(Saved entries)
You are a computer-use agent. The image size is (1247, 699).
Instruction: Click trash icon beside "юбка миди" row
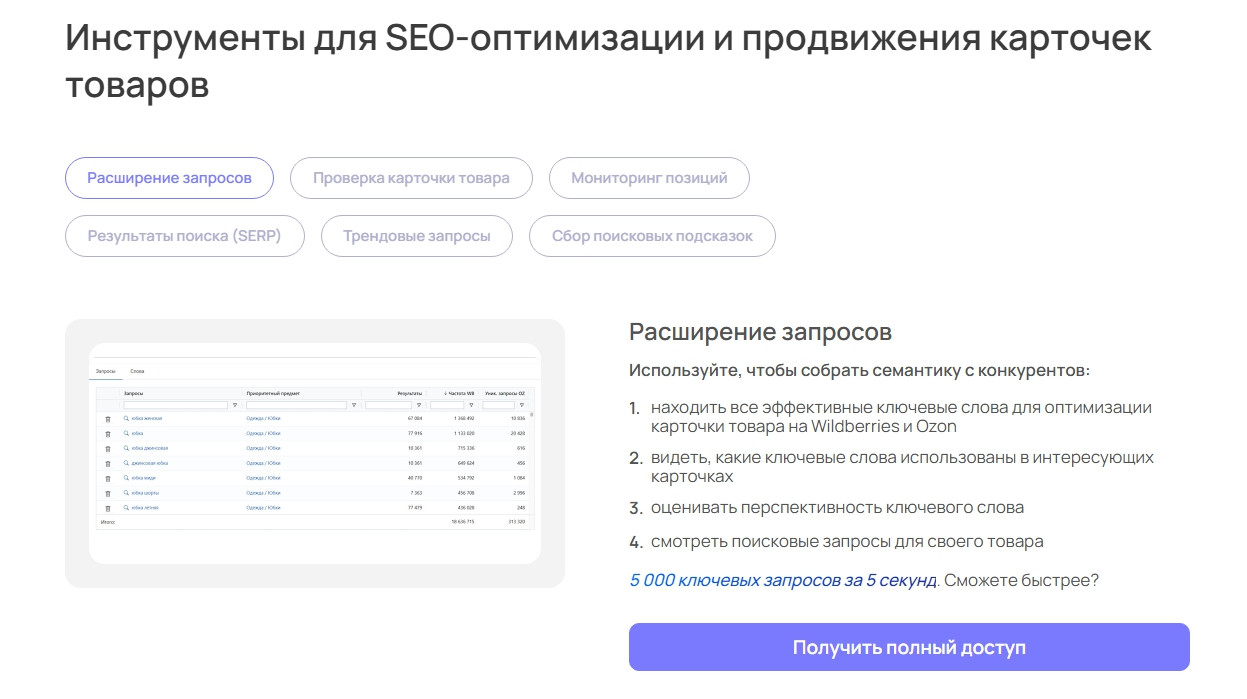108,478
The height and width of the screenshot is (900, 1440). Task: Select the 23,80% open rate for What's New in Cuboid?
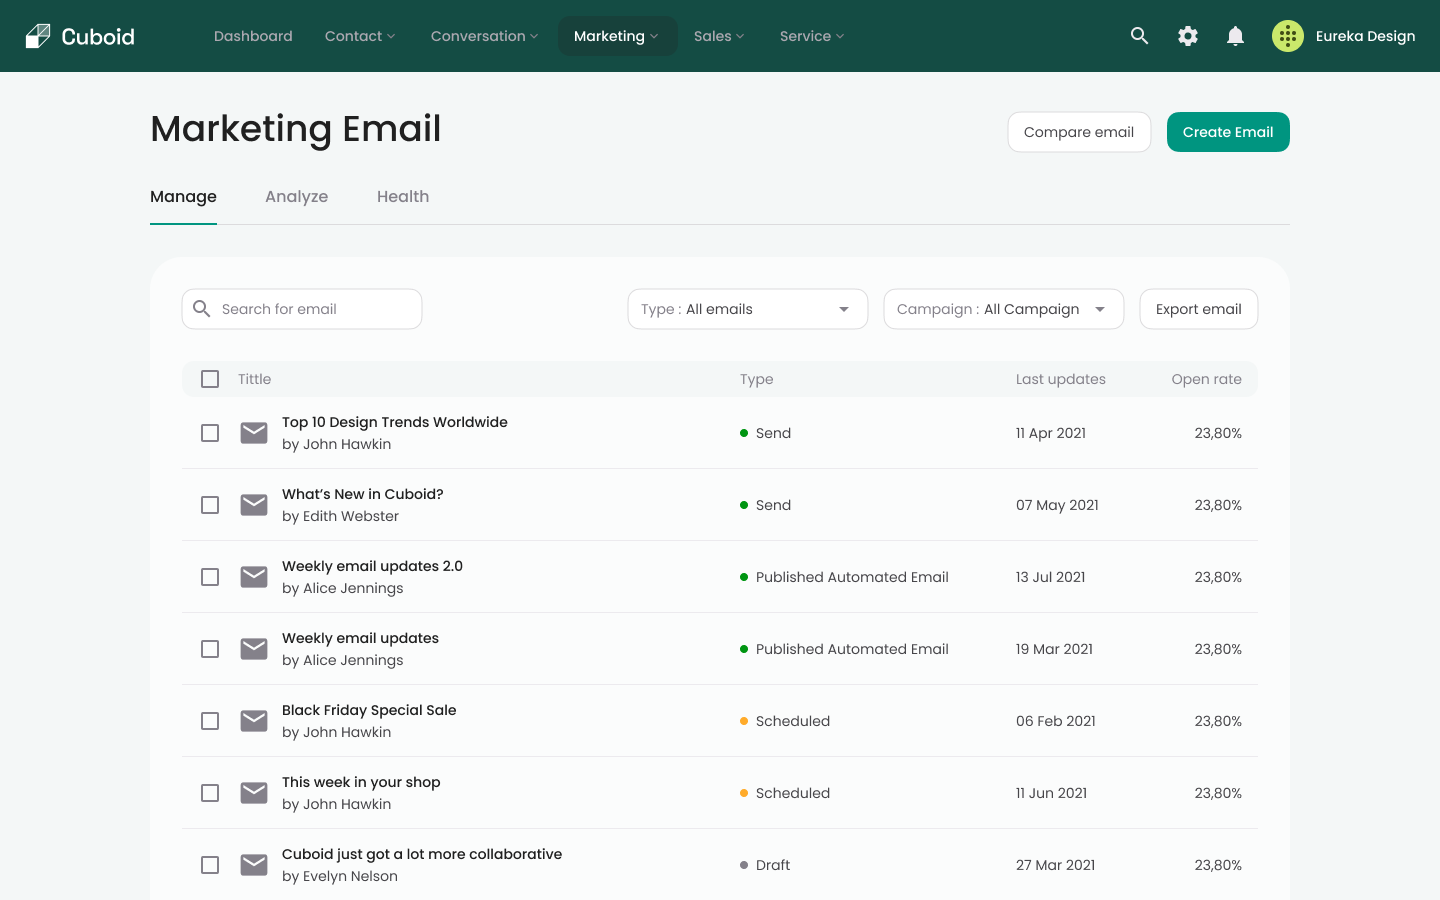pyautogui.click(x=1218, y=505)
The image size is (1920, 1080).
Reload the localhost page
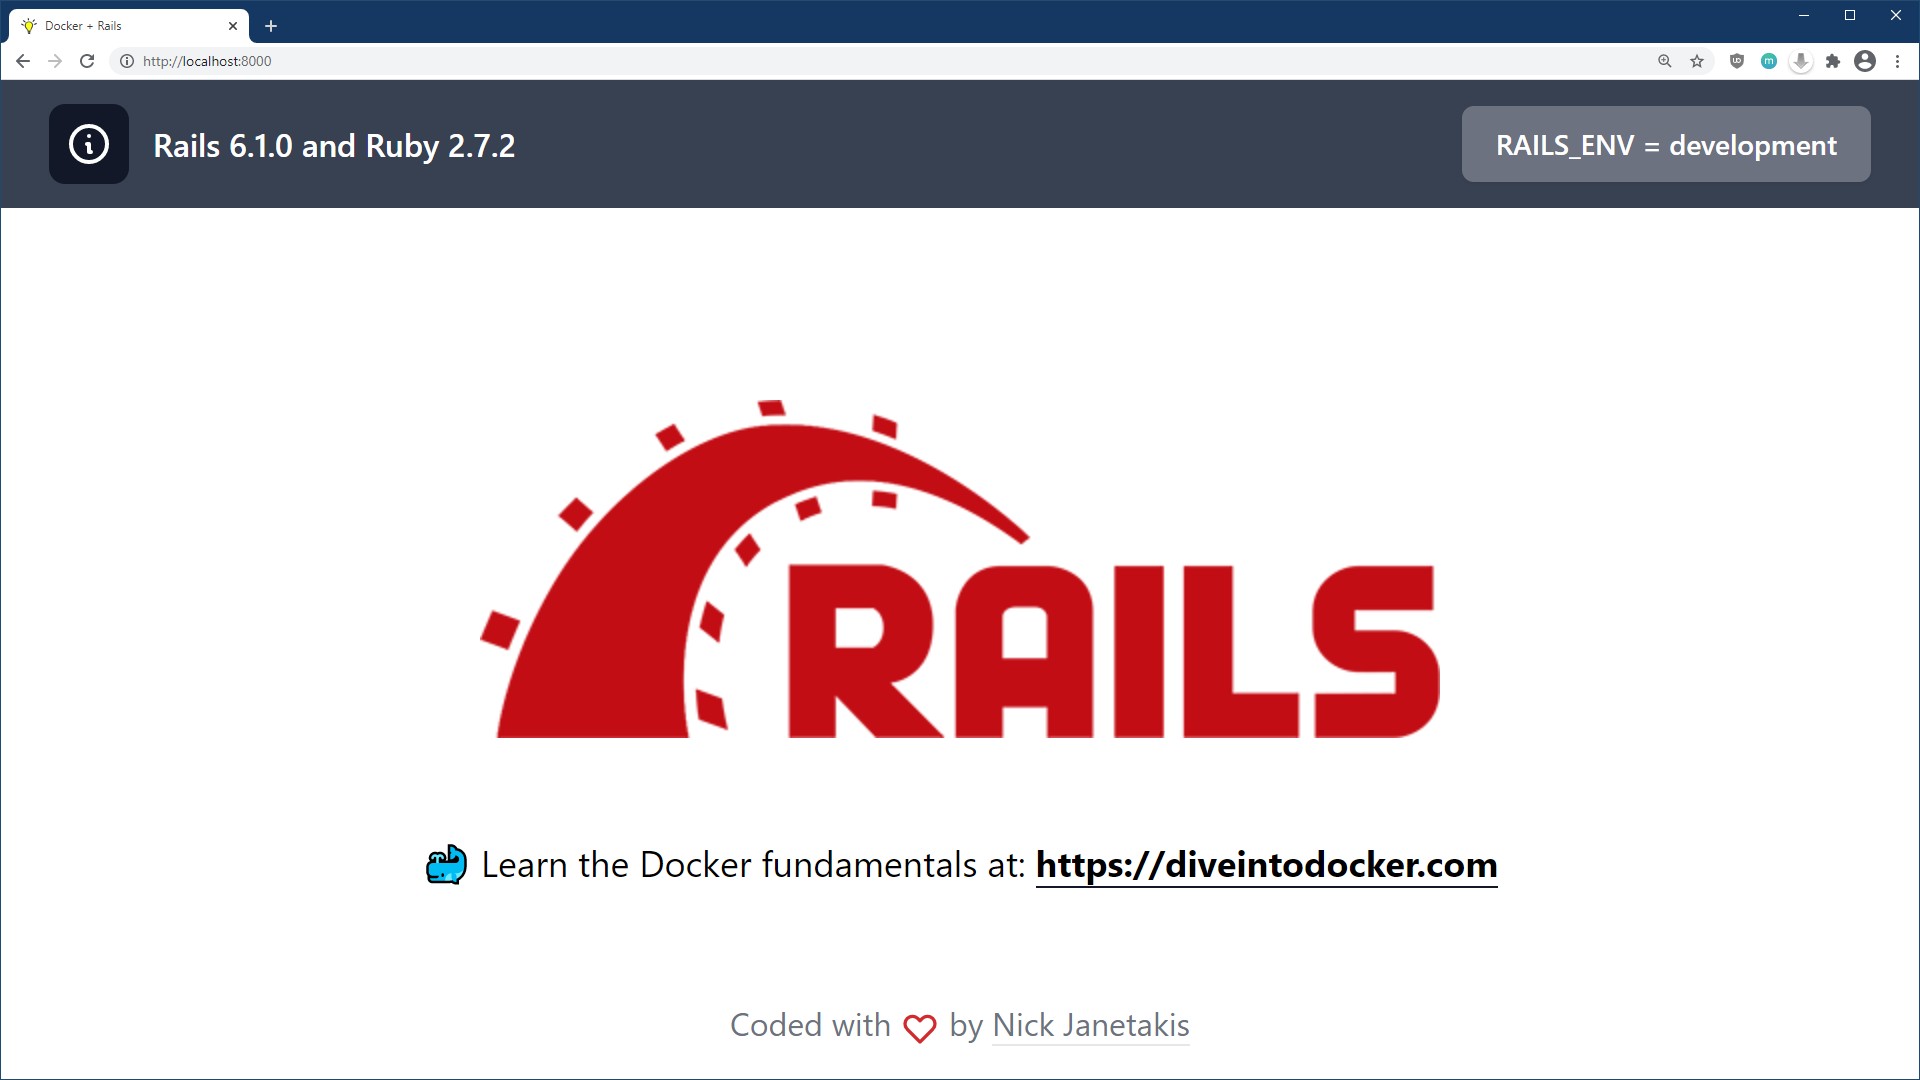point(87,61)
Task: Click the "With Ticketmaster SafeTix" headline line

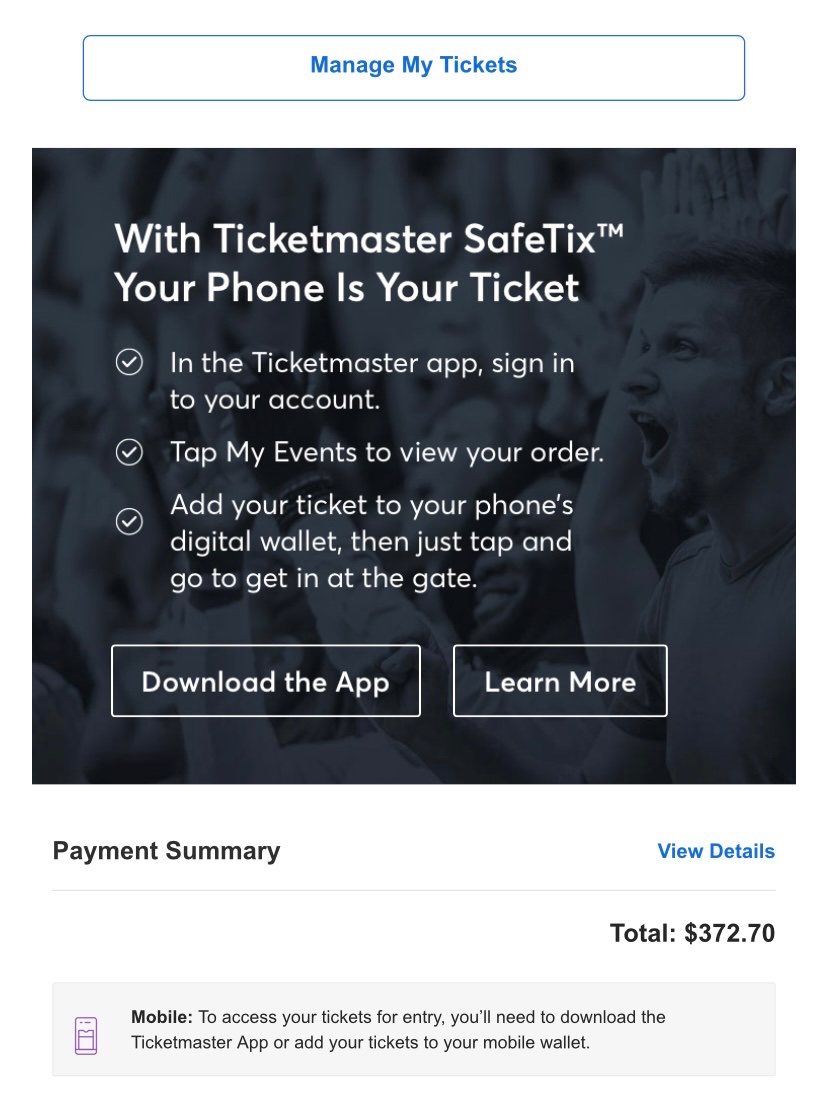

- _EXERCISE OBJECTIVE_: Restate the data above word for word. Do not include the images.

- _RESPONSE BELOW_:
You are a computer-use agent. The image size is (1247, 699).
Instruction: Click trash icon beside "юбка миди" row
108,478
The height and width of the screenshot is (900, 1440). Task: Select the 23,80% open rate for What's New in Cuboid?
pyautogui.click(x=1218, y=505)
The image size is (1920, 1080).
Reload the localhost page
point(87,61)
Task: Click the "With Ticketmaster SafeTix" headline line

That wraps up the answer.